The concern is not that Windows 8 won't run on old computers (it will.) The concern is that hardware manufactures will ship computers will ship UEFI systems that don't allow the consumer to add their own public keys or a means to disable secure boot (such as the hardware switch Google requires on ChromeBooks). It's not a concern that MS is requiring they don't allow secure boot to be disabled (and that's why its not an antitrust concern), but that OEMs will not allow the user to disable it.

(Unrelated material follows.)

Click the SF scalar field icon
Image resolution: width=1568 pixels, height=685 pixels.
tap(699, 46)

Garret/RedHat has apparently confirmed that some OEMs intend to do just that. And it's in their interest. They already try to require that you boot windows to run their goofy utility to prove your CD-ROM is non-functioning. With secure boot required, the OEM (Dell, HP, Acer) knows the computer will only run Windows, so they won't have to train their employees about how to handle cases where the consumer is running an unsupported configuration and unable to run the tool.
Indeed it would. And that's why they're not doing whatever it is you thought secure boot meant, nor are they requiring that OEMs only allow Windows to boot. However, they also aren't following Google's lead and requiring OEMs include a way to boot anything other than Windows. And some OEMs might take that cheaper route. Indeed, RedHat says some intend to.

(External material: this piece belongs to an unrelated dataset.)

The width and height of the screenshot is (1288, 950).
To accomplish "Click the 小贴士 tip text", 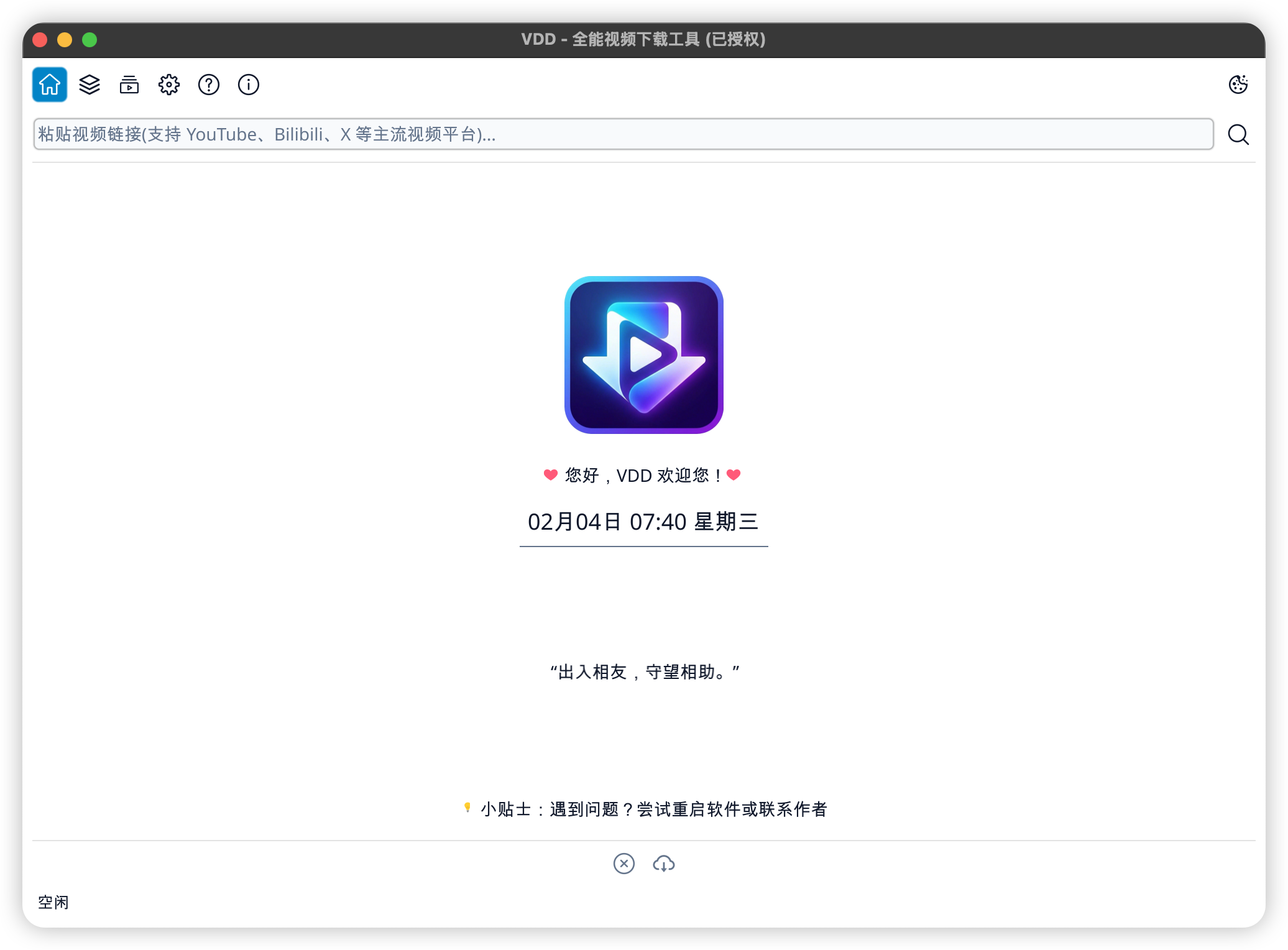I will (x=653, y=809).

Consumers who care about this issue should look for this feature in whatever device they purchase. What's all the fuss?
When you first installed Linux on your computer, was it on a computer you purchased for the purpose of installing Linux on, or on a computer that you already owned? While existing Linux users might care enough to search for hardware that has a hardware switch like the Chromebook or an option to disable signed binaries via the UEFI setup menus, but new Linux users will not. They will see/hear about their friends and co-workers using Linux and decide to experiment on their own, only to find out their computer isn't able to install anything but Windows 8+ because of something about keys. And for most people, that's as far as it will go.
The fuss is about locking out new users and preventing people from using systems they bought as they wish.
Modern floppies were made much more cheaply. I have a 20yr old computer that still boots from 5.25" floppies, and it works fine. I also had 3.5" floppies in the 2003-2005 range that lost all their data if you looked at them funny.